You Can Learn A Lot From A Dummy

Over breakfast one morning, a friend used a phrase I hadn’t heard in a while. In the 1980s, Vince and Larry burst onto TV screens across the U.S. Through humorous dialogue and endings that always included Vince and Larry going through the windshield, they encouraged us to “Buckle Up” for safety. Then the narrator would say, “You could learn a lot from a dummy.” Vince and Larry were crash test dummies.

My friend and I were talking about leadership and mentoring but had drifted to the general concept that it was much easier on your mind, body, and soul to learn from others’ mistakes as opposed to finding everything out “the hard way.” We both acknowledged being guilty of attending the school of hard knocks from time to time. We also felt the pain of our children, friends, and team members when they failed to learn the lessons taught by other people’s failures.

Vicarious Learning Deficit, Historical Amnesia, or Experiential Learning Bias are terms used to describe the failure to learn from observing others’ experiences, forgetting, ignoring lessons from the past, or only trusting lessons learned from direct personal experience. Whatever you call it, it is hard on an individual but far more detrimental to a leader.

Yet here we are, watching leaders crash through windshields over and over again—making the same mistakes that destroyed their predecessors, ignoring the hard-won wisdom scattered across corporate graveyards, and somehow believing they are different.

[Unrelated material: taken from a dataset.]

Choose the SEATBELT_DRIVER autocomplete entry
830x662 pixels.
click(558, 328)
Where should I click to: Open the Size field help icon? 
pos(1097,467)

Overconfidence bias is the most dangerous culprit. Success breeds a particular kind of amnesia. When you’ve won before, it becomes easier to dismiss others’ failures as irrelevant. “That could never happen to us. We’re smarter. We’re different.” I’ve watched previously successful leaders assume their past victories would immunize them from similar mistakes. The tech industry is littered with companies that ignored obvious lessons from others’ spectacular crashes—dismissing digital transformation as a fad even as they watched competitors get disrupted.

Group identity creates another layer of blindness. “Those failures happened to them, not us,” becomes the refrain. Our group is special. Our circumstances are unique. When automotive executives dismissed Tesla because “we know cars better than some tech company,” they chose tribal comfort over inconvenient truth. Leaders surrounded by people who think alike create echo chambers where outside examples feel irrelevant.

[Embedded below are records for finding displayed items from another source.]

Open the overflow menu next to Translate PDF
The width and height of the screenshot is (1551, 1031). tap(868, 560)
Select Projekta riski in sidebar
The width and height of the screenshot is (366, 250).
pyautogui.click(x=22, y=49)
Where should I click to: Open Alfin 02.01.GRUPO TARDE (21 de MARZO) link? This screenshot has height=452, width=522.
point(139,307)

The difficulty in tracing cause and effect provides convenient excuses. When Blockbuster collapsed, was it streaming, late fees, physical stores, or some combination? This causal ambiguity becomes a shield: “Their situation was completely different from ours.” Smart leaders cut through this fog by focusing on patterns rather than perfect parallels, asking not “Could this exact scenario happen to us?” but “What forces created these conditions, and are similar forces at work here?”

Lack of institutional memory compounds the problem. Companies that survived previous downturns forget the lessons that got them through. The people who lived through the learning eventually leave, and their replacements inherit outcomes without understanding the journey. I’ve seen family businesses where the founder’s hard-won lessons about cash flow get forgotten by the next generation, leaving them vulnerable to problems already solved decades earlier.

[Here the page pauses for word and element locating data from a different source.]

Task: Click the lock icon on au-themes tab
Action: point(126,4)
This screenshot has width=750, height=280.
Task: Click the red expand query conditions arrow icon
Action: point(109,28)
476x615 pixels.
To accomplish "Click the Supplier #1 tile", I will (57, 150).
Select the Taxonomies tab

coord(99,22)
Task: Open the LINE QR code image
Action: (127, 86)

The curse of knowledge works in reverse—new leaders, unaware of why certain safeguards exist, “streamline” them away and repeat experiments that failed before. Organizations become brittle in exactly the ways that destroyed their predecessors.

The costs compound over time. Leaders who can’t learn vicariously don’t just miss opportunities to avoid mistakes; they put their people through unnecessary trauma. Every lesson learned “the hard way” means someone on their team experienced avoidable stress, disappointment, and career damage.

The antidote isn’t heroic individual effort; it’s building systems that make learning from others’ examples natural. The best leaders conduct structured debriefs after studying others’ failures, asking “What would this look like if it were happening to us?” They institutionalize devil’s advocate processes, designating someone to argue why their strategy might fail based on patterns from other organizations. They actively seek diverse perspectives from outside their industry who can spot patterns that expertise blinds them to.

Most importantly, the best leaders create cultural norms that reward acknowledging and learning from failure—both their own and others’. Instead of celebrating only success, they celebrate the wisdom to avoid repeating others’ mistakes. They make “learning from dummies” a competitive advantage rather than an admission of weakness.

The crash test dummies taught us that you don’t have to go through the windshield to learn that seatbelts save lives. In leadership, we don’t have to crash our organizations to learn the lessons that destroyed others. After all, we really can learn a lot from a dummy, especially if we’re smart enough not to be one ourselves. If we’re humble enough to admit we’re not that different, wise enough to study the patterns, and disciplined enough to turn others’ hard-won wisdom to our advantage, we can learn from anyone—even a dummy—the Bison Way.